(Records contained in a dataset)
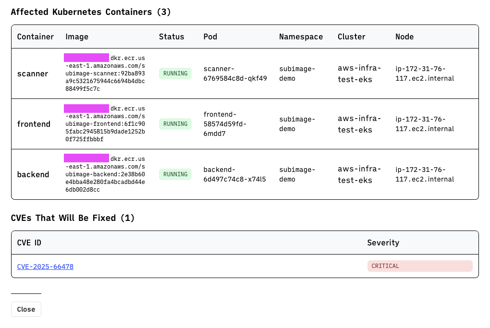Viewport: 490px width, 328px height.
Task: Click the Cluster column header
Action: pyautogui.click(x=351, y=36)
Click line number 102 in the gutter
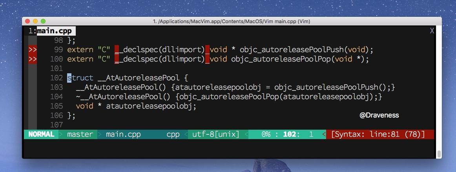456x172 pixels. click(x=57, y=78)
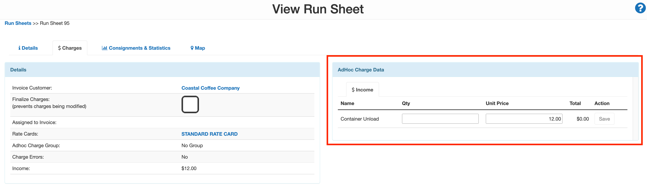Viewport: 647px width, 186px height.
Task: Click the AdHoc Charge Data panel header
Action: coord(360,70)
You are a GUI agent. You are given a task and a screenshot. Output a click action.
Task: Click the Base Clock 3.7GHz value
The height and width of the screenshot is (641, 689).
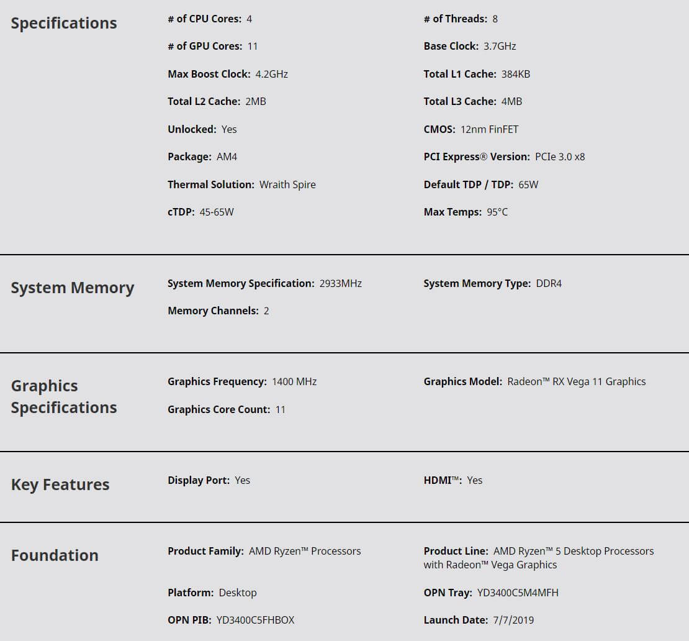click(x=500, y=46)
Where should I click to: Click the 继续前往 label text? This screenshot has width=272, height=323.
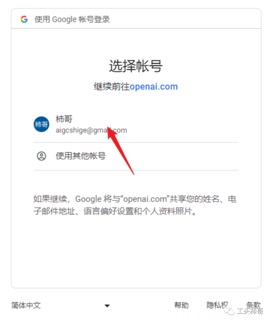pos(112,87)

**Task brief:** Only what runs from the line holding "Click line number 102 in the gutter" through the end of the entries above is to be given again, exactly, with every picture omitted.

**Answer to this problem:**
Click line number 102 in the gutter
456x172 pixels. click(x=57, y=78)
Viewport: 647px width, 186px height.
Task: Click the AdHoc Charge Data panel header
Action: coord(360,70)
You are a GUI agent. You are given a task and a screenshot. Output a click action.
Task: Click the Base Clock 3.7GHz value
The height and width of the screenshot is (641, 689).
click(x=500, y=46)
Where should I click to: Click the 继续前往 label text? This screenshot has width=272, height=323.
pos(112,87)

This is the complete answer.